EXERCISE OBJECTIVE ::
From the data below, repeat exactly the lines from the line with "[Slide 1 of 5] (258, 960)" to the line with "Returns and Refunds (577, 2416)", both included.

PROVIDED DATA ::
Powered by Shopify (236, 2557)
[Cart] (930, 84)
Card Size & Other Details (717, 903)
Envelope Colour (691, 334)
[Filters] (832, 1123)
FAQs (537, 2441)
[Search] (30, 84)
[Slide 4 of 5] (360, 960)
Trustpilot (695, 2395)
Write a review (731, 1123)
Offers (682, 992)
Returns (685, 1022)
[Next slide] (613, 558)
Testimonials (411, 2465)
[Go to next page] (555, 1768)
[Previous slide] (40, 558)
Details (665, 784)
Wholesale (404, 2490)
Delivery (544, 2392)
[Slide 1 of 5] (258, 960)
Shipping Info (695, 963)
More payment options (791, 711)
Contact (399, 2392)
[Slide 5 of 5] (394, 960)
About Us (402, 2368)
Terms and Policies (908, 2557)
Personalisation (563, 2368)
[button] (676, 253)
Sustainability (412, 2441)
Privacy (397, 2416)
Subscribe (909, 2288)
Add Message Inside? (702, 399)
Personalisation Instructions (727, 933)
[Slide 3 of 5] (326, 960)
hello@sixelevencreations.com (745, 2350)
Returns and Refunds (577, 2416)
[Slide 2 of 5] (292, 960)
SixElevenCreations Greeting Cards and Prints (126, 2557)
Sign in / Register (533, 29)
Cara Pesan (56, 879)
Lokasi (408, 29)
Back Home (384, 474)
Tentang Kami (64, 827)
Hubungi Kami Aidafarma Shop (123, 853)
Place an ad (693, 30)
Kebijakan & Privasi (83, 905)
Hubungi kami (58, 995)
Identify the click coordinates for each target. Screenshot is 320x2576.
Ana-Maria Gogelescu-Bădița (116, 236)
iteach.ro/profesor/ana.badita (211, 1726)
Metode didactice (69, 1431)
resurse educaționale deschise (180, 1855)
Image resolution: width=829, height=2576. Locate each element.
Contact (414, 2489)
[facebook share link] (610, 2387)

COMPLETED TASK ::
[Slide 1 of 5] (258, 960)
Shipping Info (695, 963)
More payment options (791, 711)
Contact (399, 2392)
[Slide 5 of 5] (394, 960)
About Us (402, 2368)
Terms and Policies (908, 2557)
Personalisation (563, 2368)
[button] (676, 253)
Sustainability (412, 2441)
Privacy (397, 2416)
Subscribe (909, 2288)
Add Message Inside? (702, 399)
Personalisation Instructions (727, 933)
[Slide 3 of 5] (326, 960)
hello@sixelevencreations.com (745, 2350)
Returns and Refunds (577, 2416)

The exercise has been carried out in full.